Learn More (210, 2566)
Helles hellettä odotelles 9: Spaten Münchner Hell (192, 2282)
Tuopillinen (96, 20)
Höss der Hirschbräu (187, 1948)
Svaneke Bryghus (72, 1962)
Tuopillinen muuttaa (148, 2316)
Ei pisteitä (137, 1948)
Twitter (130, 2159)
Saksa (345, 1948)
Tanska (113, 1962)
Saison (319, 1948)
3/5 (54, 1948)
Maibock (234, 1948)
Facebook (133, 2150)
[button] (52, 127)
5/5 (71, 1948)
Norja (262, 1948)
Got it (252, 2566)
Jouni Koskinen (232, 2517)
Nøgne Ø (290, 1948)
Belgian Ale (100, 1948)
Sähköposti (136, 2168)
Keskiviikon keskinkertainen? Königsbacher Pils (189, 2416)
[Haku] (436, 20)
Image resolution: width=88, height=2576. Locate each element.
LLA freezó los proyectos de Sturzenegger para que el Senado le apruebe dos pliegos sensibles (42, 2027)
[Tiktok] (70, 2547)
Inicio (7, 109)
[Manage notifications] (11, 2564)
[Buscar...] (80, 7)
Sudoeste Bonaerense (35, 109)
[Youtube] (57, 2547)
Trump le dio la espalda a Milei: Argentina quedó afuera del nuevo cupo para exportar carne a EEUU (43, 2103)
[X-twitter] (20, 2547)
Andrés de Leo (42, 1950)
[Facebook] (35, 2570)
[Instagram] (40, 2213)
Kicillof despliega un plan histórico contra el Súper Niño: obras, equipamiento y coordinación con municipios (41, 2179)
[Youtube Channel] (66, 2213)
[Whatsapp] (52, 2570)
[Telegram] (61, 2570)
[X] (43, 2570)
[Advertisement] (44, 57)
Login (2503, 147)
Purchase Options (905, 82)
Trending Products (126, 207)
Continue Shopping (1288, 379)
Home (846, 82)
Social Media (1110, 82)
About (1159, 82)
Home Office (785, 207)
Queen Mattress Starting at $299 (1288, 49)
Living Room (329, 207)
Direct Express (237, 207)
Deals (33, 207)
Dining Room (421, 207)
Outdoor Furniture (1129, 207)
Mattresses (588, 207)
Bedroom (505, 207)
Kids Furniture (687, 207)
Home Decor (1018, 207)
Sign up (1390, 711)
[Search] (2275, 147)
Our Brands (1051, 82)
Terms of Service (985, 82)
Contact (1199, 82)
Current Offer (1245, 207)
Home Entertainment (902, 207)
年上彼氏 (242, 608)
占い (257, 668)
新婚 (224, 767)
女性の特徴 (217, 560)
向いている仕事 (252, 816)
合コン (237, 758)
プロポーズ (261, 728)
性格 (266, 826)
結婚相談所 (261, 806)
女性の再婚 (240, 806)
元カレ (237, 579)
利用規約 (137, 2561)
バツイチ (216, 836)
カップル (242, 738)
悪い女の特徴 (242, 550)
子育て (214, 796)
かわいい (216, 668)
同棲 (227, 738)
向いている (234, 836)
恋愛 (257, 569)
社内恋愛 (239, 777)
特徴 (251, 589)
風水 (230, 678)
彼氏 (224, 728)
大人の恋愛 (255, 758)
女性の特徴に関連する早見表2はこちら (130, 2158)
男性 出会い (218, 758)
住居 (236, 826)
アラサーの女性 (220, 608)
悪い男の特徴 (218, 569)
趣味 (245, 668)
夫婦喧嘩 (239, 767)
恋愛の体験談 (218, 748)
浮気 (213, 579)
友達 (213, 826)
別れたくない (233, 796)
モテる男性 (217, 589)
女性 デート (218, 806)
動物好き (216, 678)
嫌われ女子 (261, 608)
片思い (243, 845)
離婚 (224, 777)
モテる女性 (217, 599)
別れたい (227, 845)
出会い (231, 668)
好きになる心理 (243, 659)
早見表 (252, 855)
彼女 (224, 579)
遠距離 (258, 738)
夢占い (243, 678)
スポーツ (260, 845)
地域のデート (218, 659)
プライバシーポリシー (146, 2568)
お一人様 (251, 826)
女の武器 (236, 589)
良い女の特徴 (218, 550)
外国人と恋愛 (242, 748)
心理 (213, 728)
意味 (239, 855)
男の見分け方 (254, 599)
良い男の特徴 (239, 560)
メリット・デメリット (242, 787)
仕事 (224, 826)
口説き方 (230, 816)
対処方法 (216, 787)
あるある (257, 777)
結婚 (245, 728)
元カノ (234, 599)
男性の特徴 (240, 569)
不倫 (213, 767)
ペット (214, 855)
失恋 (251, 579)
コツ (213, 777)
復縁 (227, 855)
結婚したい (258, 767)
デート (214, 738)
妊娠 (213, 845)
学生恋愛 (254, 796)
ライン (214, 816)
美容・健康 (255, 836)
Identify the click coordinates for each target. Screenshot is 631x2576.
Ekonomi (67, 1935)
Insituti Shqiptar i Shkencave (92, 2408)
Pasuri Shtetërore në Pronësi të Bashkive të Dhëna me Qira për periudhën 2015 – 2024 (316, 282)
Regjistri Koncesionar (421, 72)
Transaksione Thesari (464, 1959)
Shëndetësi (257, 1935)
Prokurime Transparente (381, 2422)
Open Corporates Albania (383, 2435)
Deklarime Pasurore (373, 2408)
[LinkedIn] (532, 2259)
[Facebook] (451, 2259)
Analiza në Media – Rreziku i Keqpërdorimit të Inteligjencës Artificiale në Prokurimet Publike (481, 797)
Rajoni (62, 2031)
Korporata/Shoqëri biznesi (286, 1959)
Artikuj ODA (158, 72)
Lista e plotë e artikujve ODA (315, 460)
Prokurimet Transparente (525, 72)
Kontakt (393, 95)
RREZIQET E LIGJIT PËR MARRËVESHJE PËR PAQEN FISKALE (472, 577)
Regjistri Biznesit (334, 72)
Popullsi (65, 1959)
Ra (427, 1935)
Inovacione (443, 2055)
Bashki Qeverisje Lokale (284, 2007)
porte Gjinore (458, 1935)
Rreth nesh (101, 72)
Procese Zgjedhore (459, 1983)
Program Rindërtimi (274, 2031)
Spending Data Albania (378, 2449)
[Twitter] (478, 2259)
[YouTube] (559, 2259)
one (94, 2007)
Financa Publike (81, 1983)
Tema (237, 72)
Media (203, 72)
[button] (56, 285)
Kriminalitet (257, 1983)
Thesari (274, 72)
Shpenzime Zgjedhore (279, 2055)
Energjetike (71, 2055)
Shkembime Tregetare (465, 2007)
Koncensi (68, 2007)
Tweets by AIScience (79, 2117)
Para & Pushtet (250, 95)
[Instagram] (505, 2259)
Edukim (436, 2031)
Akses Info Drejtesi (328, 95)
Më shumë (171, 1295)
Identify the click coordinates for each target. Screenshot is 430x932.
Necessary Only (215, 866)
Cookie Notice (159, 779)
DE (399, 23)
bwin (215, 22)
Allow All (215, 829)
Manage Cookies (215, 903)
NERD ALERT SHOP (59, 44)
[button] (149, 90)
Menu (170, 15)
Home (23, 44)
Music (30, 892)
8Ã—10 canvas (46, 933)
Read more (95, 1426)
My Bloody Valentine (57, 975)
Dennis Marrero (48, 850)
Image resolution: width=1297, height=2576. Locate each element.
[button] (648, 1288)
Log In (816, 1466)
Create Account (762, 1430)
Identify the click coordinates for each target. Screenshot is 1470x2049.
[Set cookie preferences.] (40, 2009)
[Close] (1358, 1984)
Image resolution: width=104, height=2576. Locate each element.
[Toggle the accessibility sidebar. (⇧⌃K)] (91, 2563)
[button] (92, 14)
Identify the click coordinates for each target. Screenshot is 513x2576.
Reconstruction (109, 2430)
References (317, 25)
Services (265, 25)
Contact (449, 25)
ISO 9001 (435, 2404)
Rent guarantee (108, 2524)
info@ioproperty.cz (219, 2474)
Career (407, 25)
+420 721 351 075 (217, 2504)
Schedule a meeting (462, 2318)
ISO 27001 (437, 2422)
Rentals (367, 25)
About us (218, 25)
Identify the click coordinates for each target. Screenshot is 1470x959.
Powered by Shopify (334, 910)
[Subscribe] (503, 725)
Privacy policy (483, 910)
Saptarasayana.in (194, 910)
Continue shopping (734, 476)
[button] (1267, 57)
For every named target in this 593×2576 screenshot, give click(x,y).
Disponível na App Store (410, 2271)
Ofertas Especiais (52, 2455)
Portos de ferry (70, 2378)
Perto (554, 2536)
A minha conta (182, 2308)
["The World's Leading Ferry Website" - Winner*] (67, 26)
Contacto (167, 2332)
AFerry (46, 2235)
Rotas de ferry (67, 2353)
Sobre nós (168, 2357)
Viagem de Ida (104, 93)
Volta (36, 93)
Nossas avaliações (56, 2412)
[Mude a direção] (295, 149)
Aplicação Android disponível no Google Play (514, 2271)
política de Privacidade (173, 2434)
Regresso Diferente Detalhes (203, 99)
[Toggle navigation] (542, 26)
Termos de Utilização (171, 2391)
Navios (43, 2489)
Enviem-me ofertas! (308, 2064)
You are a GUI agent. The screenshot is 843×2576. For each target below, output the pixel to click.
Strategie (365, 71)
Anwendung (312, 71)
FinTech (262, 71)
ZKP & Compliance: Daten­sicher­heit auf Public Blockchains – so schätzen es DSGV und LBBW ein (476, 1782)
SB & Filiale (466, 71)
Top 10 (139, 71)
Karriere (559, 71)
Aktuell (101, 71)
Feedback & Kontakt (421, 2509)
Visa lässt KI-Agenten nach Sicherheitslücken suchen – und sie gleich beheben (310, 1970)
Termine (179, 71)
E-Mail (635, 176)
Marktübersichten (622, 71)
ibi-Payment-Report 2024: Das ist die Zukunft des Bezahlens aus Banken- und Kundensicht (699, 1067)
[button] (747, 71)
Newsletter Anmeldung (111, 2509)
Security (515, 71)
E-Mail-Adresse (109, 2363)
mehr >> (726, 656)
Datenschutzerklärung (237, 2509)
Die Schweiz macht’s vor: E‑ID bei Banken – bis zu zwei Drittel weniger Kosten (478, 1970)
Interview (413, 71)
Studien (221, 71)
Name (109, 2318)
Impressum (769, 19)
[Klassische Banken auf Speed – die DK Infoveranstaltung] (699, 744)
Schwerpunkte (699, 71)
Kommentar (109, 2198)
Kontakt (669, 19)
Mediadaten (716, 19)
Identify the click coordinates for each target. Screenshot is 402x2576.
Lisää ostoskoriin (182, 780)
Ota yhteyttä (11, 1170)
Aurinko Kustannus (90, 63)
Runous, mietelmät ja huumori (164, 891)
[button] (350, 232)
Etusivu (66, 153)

────────

▸ WORK REQUEST:
Once you find the line with "美容・健康 (255, 836)" above, print it and every line after it up to and including the line with "Transaksione Thesari (464, 1959)", exactly as written and nothing else.

▸ THE COMPLETED TASK:
美容・健康 (255, 836)
Identify the click coordinates for each target. Screenshot is 631x2576.
Ekonomi (67, 1935)
Insituti Shqiptar i Shkencave (92, 2408)
Pasuri Shtetërore në Pronësi të Bashkive të Dhëna me Qira për periudhën 2015 – 2024 (316, 282)
Regjistri Koncesionar (421, 72)
Transaksione Thesari (464, 1959)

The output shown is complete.